Initially, Pula Steel was a partnership between the Verma family who happened to be the founders and majority shareholders at 80 percent and Wealth Generations – a company which belonged to Botswana Democratic Party (BDP) Secretary General, Mpho Balopi.

Balopi ran the company with his business partner, Bryan Mosenene.

The other investor in the project was Citizen Entrepreneurial Development Agency (CEDA), while Botswana Development Corporation (BDC) is also reported to have shown interest in investing in the project.

On Tuesday this week, Verma, who said he wanted to tell their side of story as the company founders, blamed a mixture of factors for the collapse of Pula Steel.

Verma also came short of blaming other shareholders, among them BCL which at the time of its liquidation held over 50 percent stake in Pula Steel.

According to Verma, who started the company with his father in 2010, Pula Steel’s troubles began when there was a delay in allocation of land.

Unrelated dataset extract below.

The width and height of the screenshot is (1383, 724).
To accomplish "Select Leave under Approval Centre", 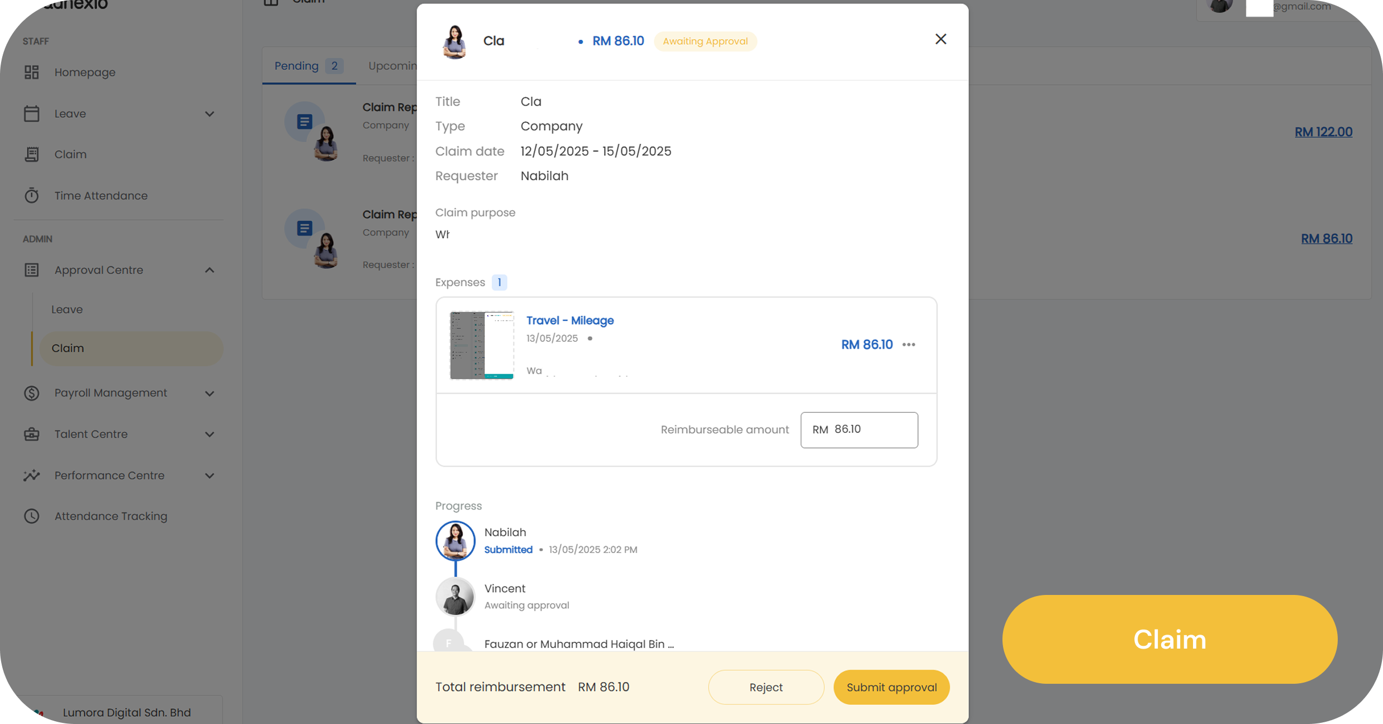I will click(x=67, y=309).
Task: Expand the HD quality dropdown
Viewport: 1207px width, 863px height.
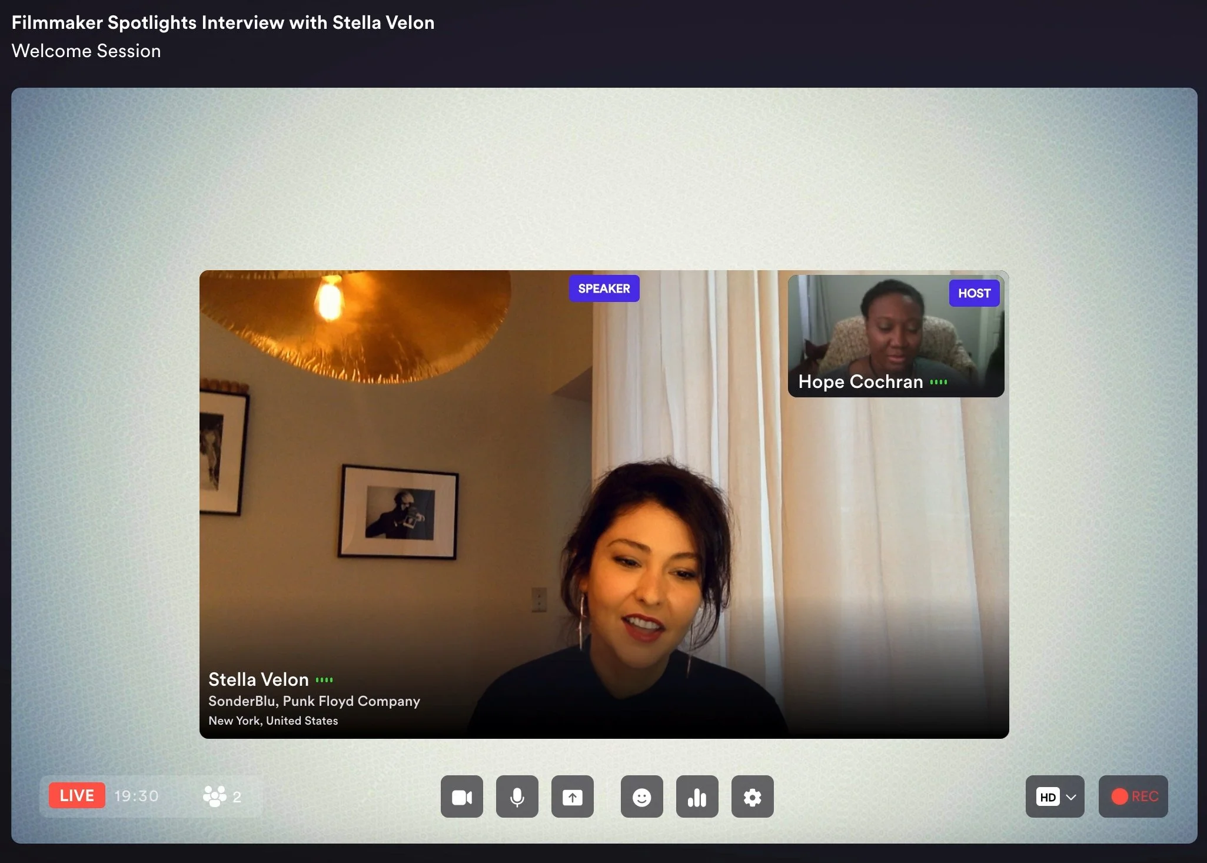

“There was a delay in land allocation to Pula Steel, money was dispersed, suppliers were paid and were left in limbo,” said Verma, adding that he does not find himself anyway responsible for that as he attempted to absolve himself from the circumstances.

Giving the sequence of events that led to the collapse of Pula Steel together with its major shareholder, BCL, Verma said delay in allocation of a plot led to the company losing 12 months of operations, during which time the CEO, Bryan Mosenene was also earning a salary.

“Any project, if you delay in timelines of implementation, that is the first step of derailment and after that it would need more money because expenses would have been incurred in the process,” he explained and added that him and his father are the only two directors who did not earn salary during this time.

Verma, who says he was refused both resident and work permit renewal twice in 2017 says during this time, around 2012, Pula Steel had no relationship with BCL.

Seeing that the company was experiencing troubles, among the acquisition of land, Verma says it was then that it was decided that an influential partner was needed, and it was when BCL came into the picture.

“BCL Limited at the time claimed it ran 6 percent of GDP of the country, so if they run 6 percent of the country, they are bound to be influential,” insisted Verma, saying with this figure, it meant BCL influenced the policy of the country.

Verma explained that the agreement was that the Vermas will sell their shares to BCL, but the copper mining company said it needed a minimum of 50.5 percent in the company which was compulsory.

According to Verma, Pula Steel should not have gone into liquidation because the agreement was that if it happens that one partner in Pula goes into liquidation, the liquidating partner will sell their stake to other partners.

However, this was never the case with Pula Steel as Verma claims he wrote to Nigel Dixon-Warren, BCL liquidator to buy-back those shares but he refused.

This is a claim that Dixon-Warren has dismissed as untruthful in an interview with The Voice this week.

According to Dixon-Warren’s account, the company was still under judicial management and all shareholders were requested to inject money into Pula Steel before anyone could buy those shares.

He said BCL put in the money and other shareholders were suppose to refund BCL, but applied time-delaying tactics until he eventually ran out of patience and applied for the liquidation of Pula Steel.